Mir stellt sich gerade eine ganz andere Frage.

Habe gerade die Layouts fertig und werde übers Wochenende die Animation für die Firma bauen für die ich arbeite. Das Video soll dann auch auf er Messe (Dmexco) gespielt werden.

Nur mein Video soll nicht länger als 1min sein.

Meine Frage hältst Du 15 min Video Material für sinnvoll?


Vg sight


----------



## Psycho_Dad (16. September 2013)

Letztlich hat mein Kollege das Video auch irgendwo hochgeladen, damit die in HH drauf zugreifen können. Aber er wollte das vermeiden, weil er nicht weiss, ob dort die Chefs wissen wie man damit umgeht. 
Das mit den 15 Minuten liegt nicht in meiner Hand. Ich bin da auch nur zuarbeiter, aber da das mit dem Hauptabteilungsleiter so abgestimmt ist, wirds schon ok sein. Hab gerade gesehen, dass es keine Messe sondern eine Konferenz ist. 
@ Chmee: nein, PPT kann nur WMV und einstellen kann man da auch kaum etwas.
In drei Wochen bekommen wir endlich die neuen PCs mit Windows 7 (jetzt XP) und somit auch viel aktualisierte Software. Vielleicht habe ich dann das Problem nicht mehr...

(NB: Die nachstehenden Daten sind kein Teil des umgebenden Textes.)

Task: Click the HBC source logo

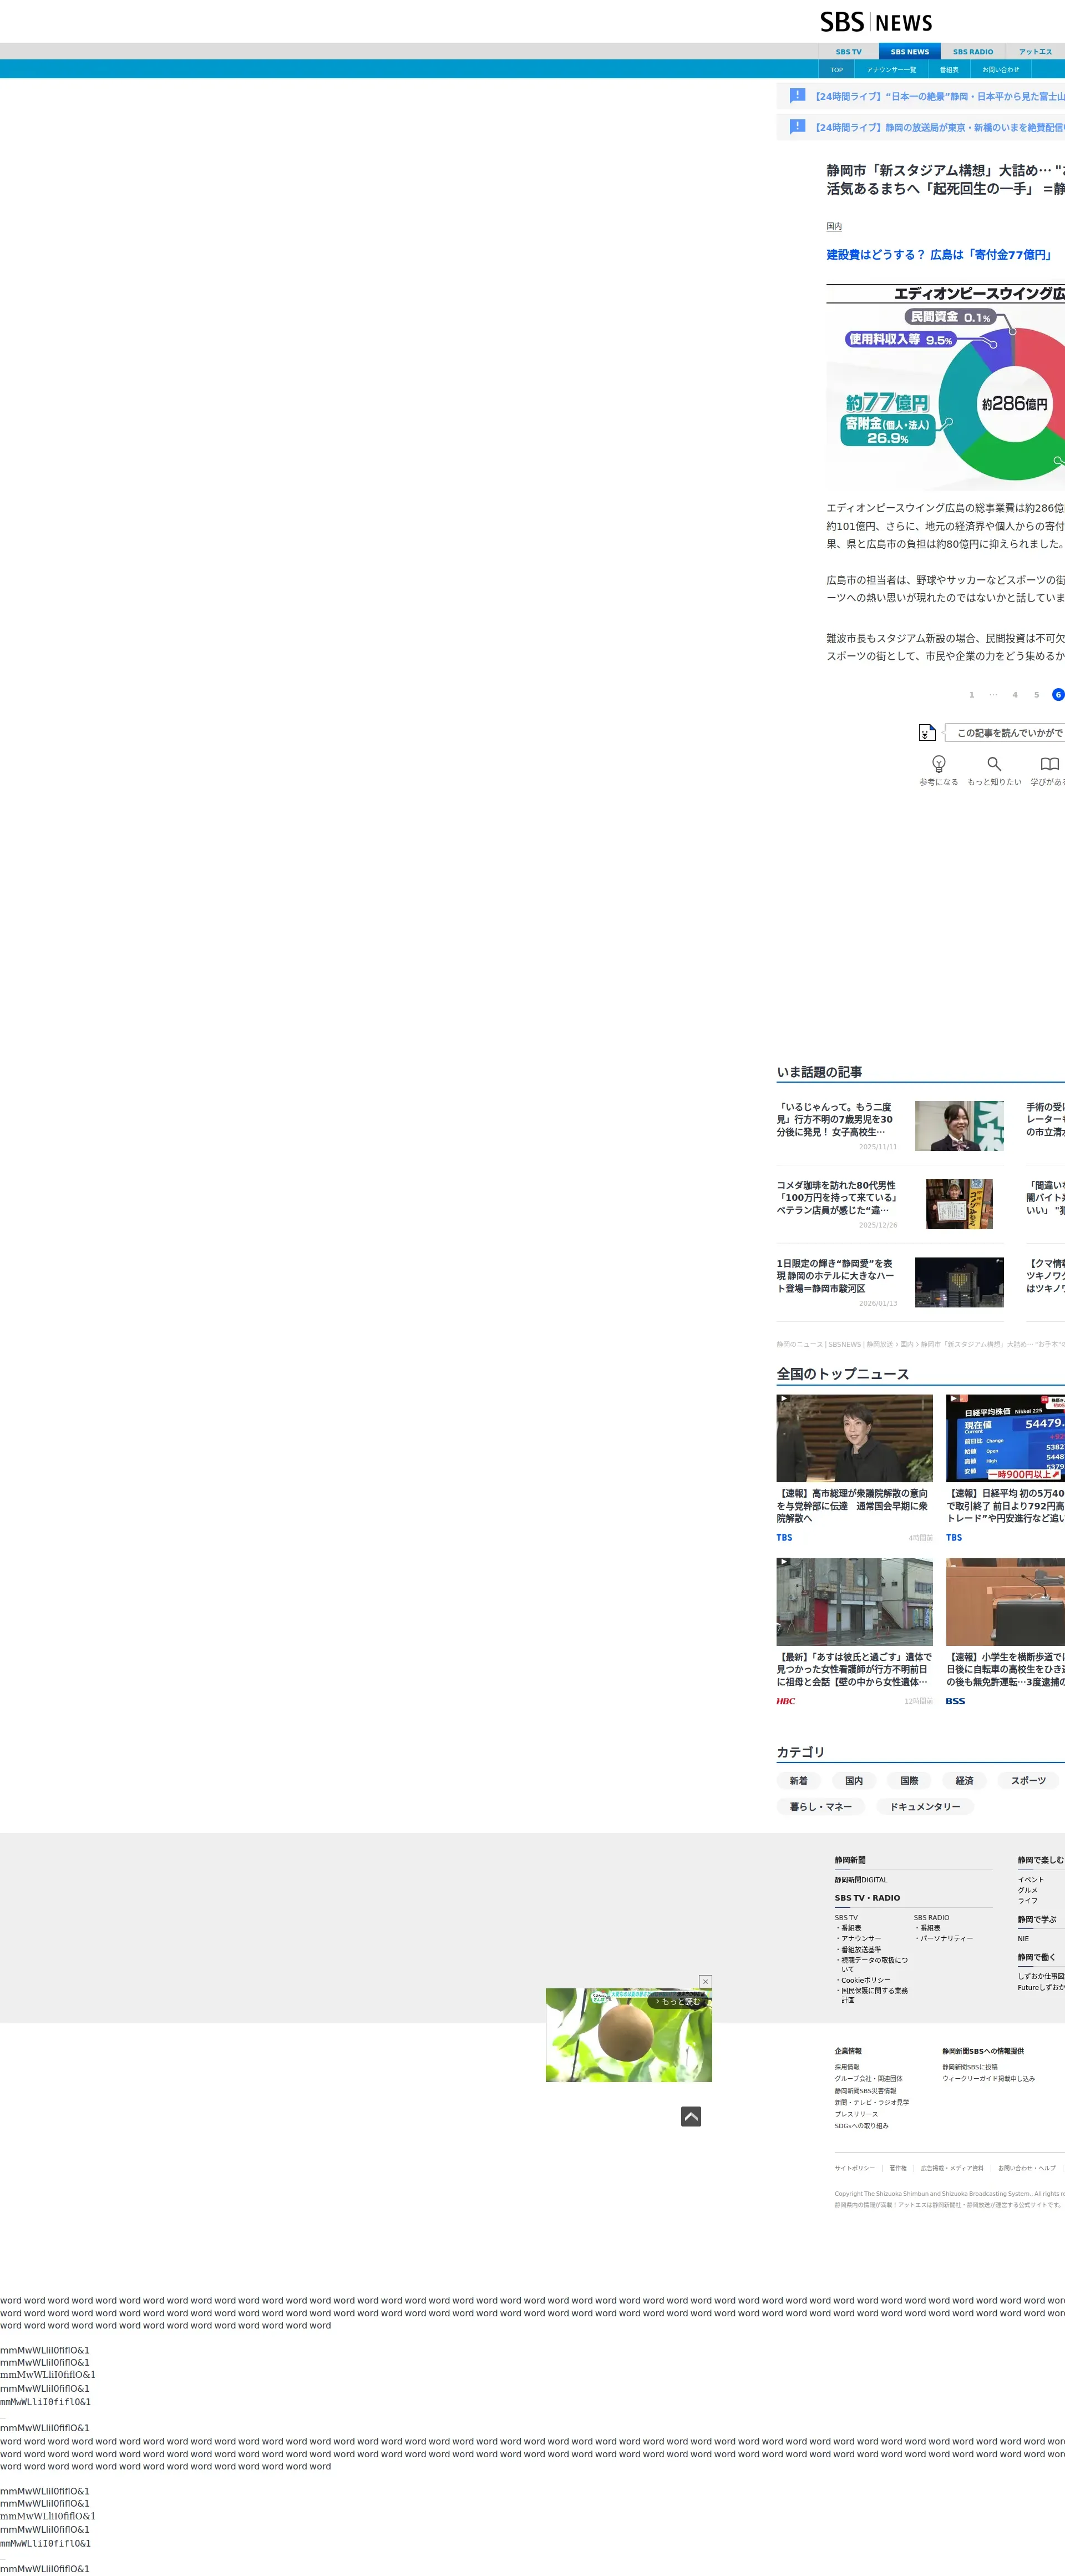Action: coord(786,1701)
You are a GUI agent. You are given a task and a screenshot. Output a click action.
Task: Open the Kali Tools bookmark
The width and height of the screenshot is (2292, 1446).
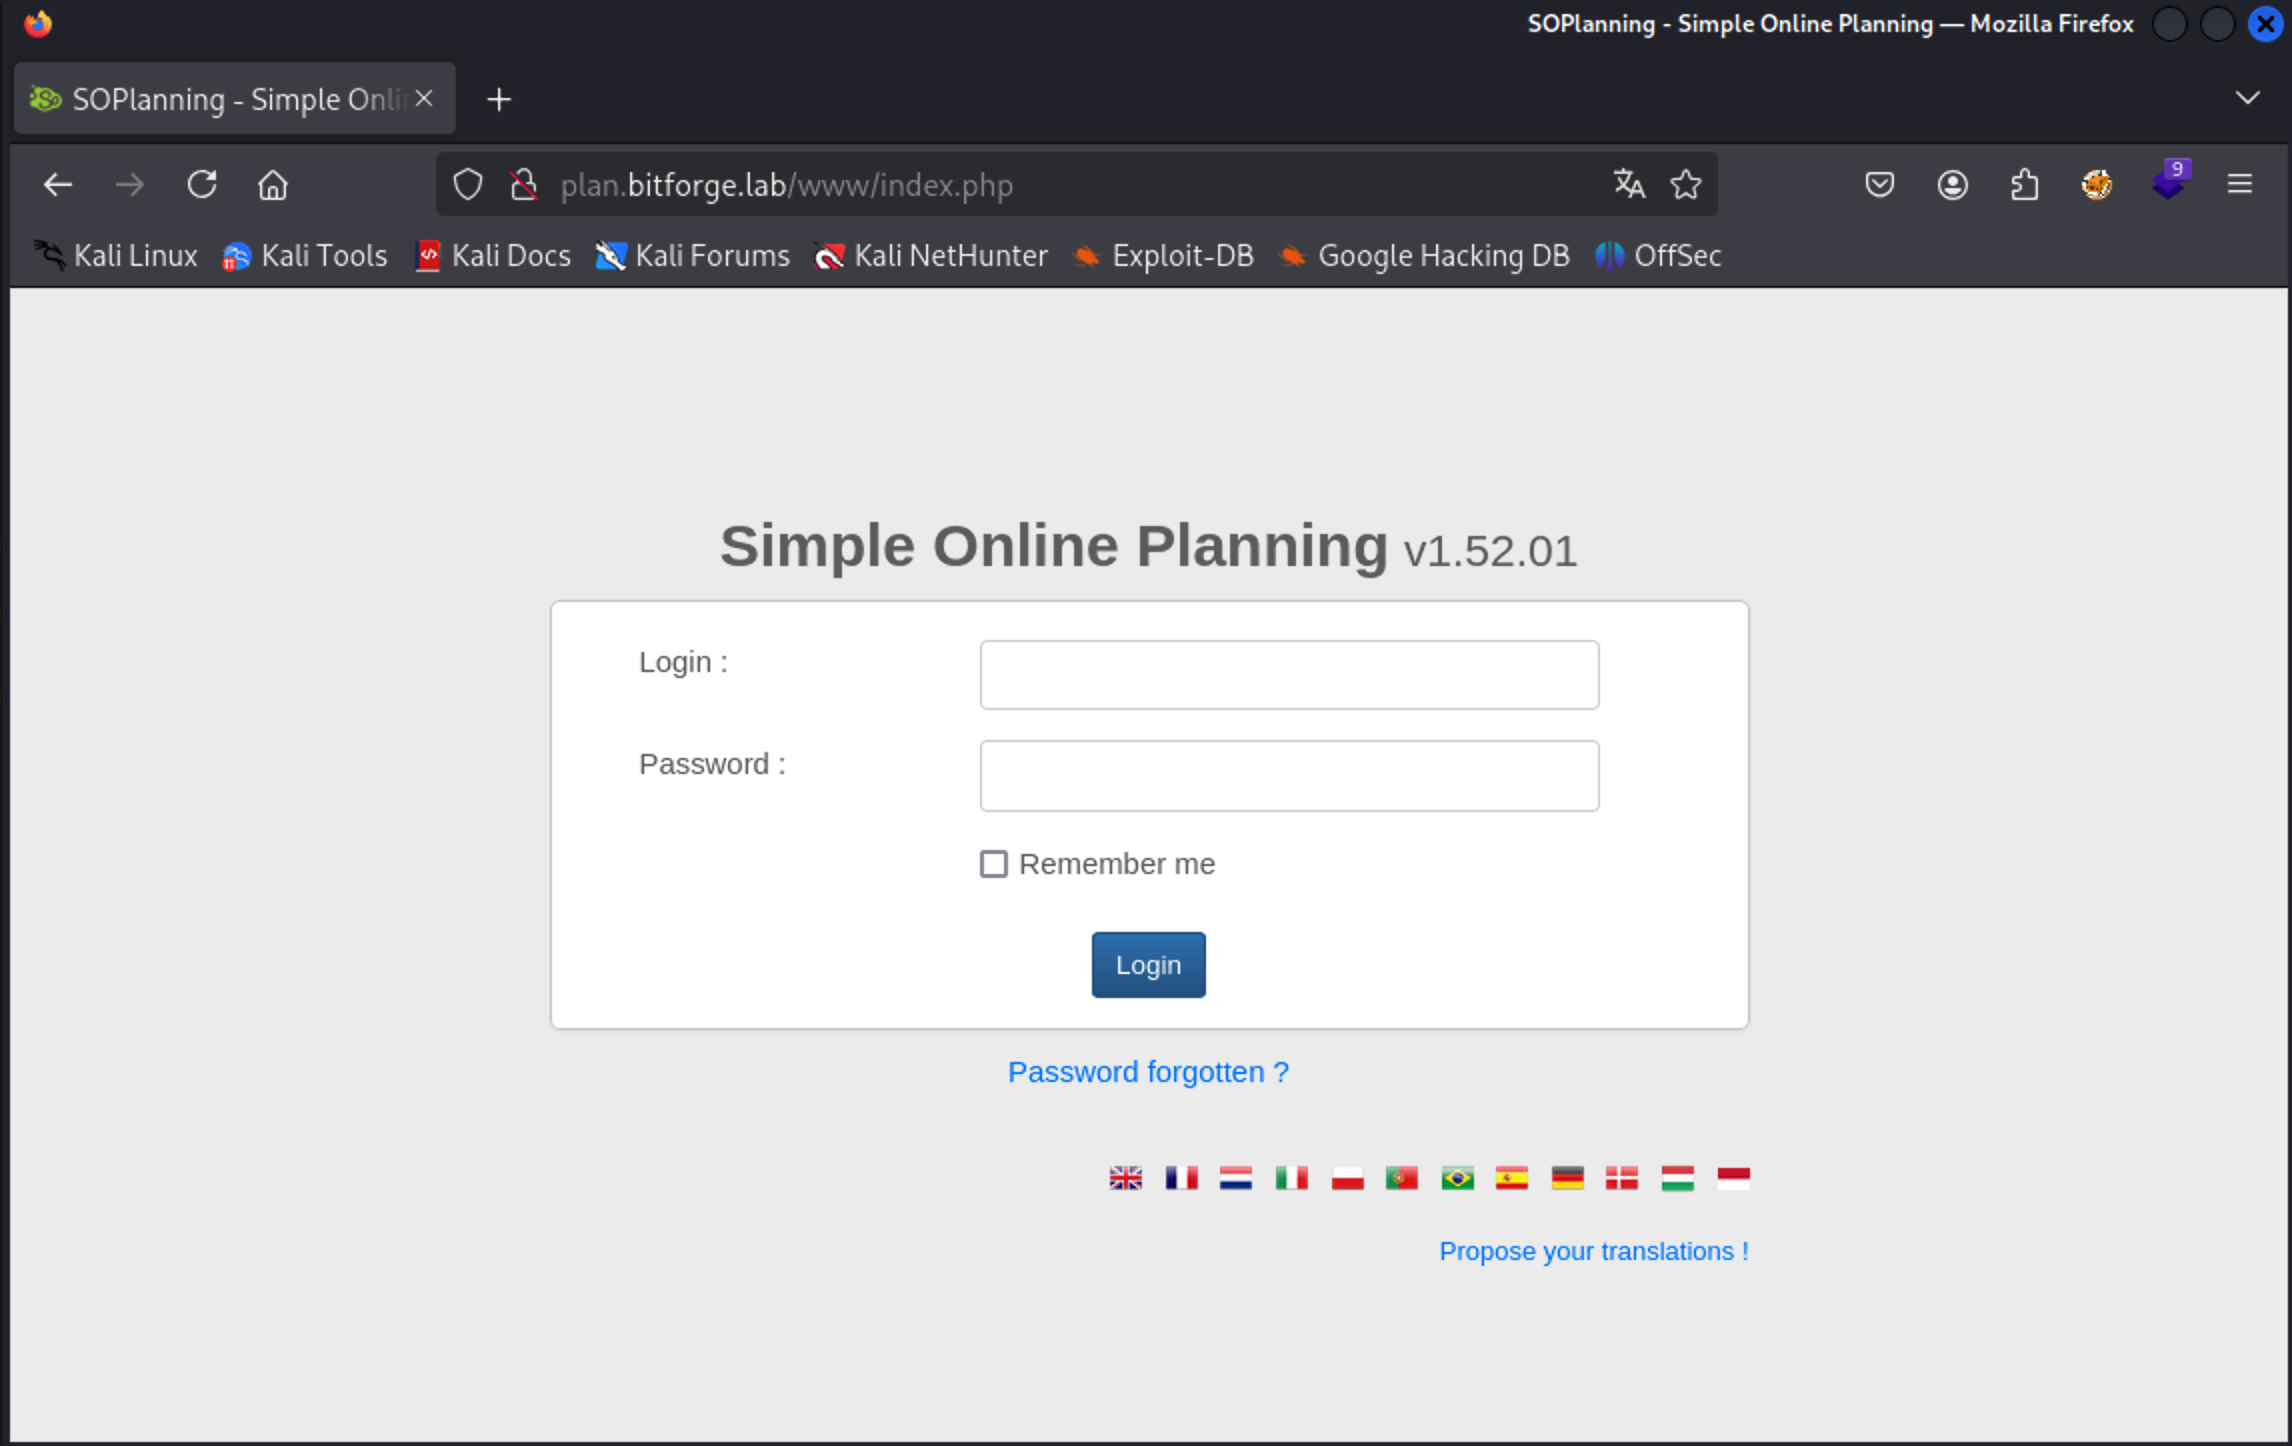[x=305, y=256]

Danke für eure Idee und Vorschläge. Wenn ich den neuen PC habe, werde ich hier Meldung machen, ob es daran lag oder nicht.

Gruß
Psycho_Dad


----------



## Psycho_Dad (30. September 2013)

So, wie versprochen hier mein Nachtrag:
Ich habe nun After Effects CS6 bekommen (vorher 6.5) und nun ist die Videodatei auch konplett zu sehen. Es schien also lediglich an einer inkompatibilität der zu neuen Powerpoint (2010) und der zu alten After Effects (von 2004?) Version zu liegen.
So, nun freu ich mich erstmal über AE CS6 und 3ds Max 2013


----------



## sight011 (1. Oktober 2013)

Na dann viel Spaß


----------